## RECORDS
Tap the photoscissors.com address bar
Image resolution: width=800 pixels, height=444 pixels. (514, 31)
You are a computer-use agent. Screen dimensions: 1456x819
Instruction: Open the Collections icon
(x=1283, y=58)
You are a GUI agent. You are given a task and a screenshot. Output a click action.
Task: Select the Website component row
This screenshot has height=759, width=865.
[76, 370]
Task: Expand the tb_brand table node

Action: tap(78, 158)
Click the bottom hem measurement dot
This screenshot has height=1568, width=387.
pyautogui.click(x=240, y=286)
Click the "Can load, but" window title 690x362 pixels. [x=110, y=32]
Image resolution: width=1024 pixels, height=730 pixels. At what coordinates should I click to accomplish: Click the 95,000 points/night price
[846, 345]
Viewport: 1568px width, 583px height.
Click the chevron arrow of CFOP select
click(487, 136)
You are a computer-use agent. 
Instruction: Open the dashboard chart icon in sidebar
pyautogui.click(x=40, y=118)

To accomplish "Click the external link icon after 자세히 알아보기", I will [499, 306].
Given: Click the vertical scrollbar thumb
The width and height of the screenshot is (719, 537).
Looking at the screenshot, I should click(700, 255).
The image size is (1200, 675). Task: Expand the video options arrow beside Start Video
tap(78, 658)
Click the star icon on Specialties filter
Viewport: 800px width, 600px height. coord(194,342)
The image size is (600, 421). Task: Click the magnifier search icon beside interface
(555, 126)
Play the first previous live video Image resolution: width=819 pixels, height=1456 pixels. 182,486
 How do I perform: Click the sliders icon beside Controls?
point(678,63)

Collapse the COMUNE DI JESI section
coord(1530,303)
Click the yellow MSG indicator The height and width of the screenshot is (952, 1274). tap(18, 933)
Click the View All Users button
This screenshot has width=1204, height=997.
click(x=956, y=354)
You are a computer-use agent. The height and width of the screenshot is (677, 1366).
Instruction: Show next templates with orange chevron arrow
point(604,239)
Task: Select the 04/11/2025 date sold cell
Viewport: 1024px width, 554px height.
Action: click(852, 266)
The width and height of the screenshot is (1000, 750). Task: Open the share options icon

## YOUR OBJECTIVE
Every line above in which the word "computer" occurs is to be copied.

## ANSWER TO THIS TASK
You are a computer-use agent. Screen dimensions: 1456x819
You are a computer-use agent. 
You are a computer-use agent. The height and width of the screenshot is (677, 1366).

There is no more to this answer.